Par une requête enregistrée le 8 novembre 2023, la société Omazone Decor, représentée par son gérant en exercice, M. B A, demande au tribunal de prononcer la décharge de la somme de 57 339,05 euros émise par la direction départementale des finances publiques de l'Essonne.

Vu :

- la lettre du 30 novembre 2023 par laquelle le greffe du tribunal a invité la société Omazone Decor à régulariser sa requête dans un délai de quinze jours en produisant la décision attaquée ;

- les autres pièces du dossier.

Vu :

- le livre des procédures fiscales ;

- le code de justice administrative.

Considérant ce qui suit :

1. Aux termes du 4° de l'article R. 222-1 du code de justice administrative : " Les présidents de tribunal administratif () peuvent, par ordonnance : / () 4° Rejeter les requêtes manifestement irrecevables, lorsque () elles n'ont pas été régularisées à l'expiration du délai imparti par une demande en ce sens () ".

2. Aux termes de l'article R. 412-1 du code de justice administrative, " La requête doit, à peine d'irrecevabilité, être accompagnée, sauf impossibilité justifiée, de la décision attaquée ou, dans le cas mentionné à l'article R. 421-2, de la pièce justifiant de la date de dépôt de la réclamation. ".

3. Il ressort des pièces du dossier que la requête de la société Omazone Decor n'est pas accompagnée de la décision attaquée. Ainsi, la société requérante a été invitée régulariser sa requête, dans un délai de quinze jours, par un courrier du 30 novembre 2023 envoyé par lettre recommandée avec accusé de réception à l'adresse indiquée par la société requérante et dont le pli a été retourné au tribunal avec la mention " n'habite pas à l'adresse indiquée " le 8 décembre 2023. En dépit de cette demande, la société Omazone Decor n'a pas régularisé sa requête en adressant la décision attaquée.
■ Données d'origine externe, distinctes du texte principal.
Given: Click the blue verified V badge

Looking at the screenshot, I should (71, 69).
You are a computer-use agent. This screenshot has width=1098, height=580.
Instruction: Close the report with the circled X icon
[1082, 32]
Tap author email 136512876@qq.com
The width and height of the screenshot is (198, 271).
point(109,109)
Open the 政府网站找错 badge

Par suite, sa requête est entachée d'une irrecevabilité manifeste et doit, dès lors, être rejetée en application des dispositions précitées du 4° de l'article R. 222-1 du code de justice administrative.

ORDONNE :

Article 1er : La requête de la société Omazone Decor est rejetée.

Article 2 : La présente ordonnance sera notifiée à la société Omazone Decor.
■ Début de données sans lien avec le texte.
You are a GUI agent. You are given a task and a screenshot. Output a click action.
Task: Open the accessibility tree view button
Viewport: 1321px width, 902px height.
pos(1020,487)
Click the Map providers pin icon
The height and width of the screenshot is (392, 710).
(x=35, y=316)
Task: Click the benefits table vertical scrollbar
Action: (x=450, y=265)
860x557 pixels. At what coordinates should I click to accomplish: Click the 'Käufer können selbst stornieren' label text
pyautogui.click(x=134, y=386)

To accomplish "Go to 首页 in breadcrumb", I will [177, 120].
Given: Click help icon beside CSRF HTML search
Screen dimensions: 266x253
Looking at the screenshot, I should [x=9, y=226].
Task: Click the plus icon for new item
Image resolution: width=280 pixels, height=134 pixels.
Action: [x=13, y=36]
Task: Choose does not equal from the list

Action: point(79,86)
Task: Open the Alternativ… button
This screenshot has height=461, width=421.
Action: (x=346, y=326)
Fait à Melun, le 19 novembre 2024.

La présidente,

Signé : C. LEDAMOISEL

La République mande et ordonne au ministre de l'économie, des finances et de l'industrie en ce qui le concerne ou à tous commissaires de justice à ce requis en ce qui concerne les voies de droit commun contre les parties privées, de pourvoir à l'exécution de la présente décision.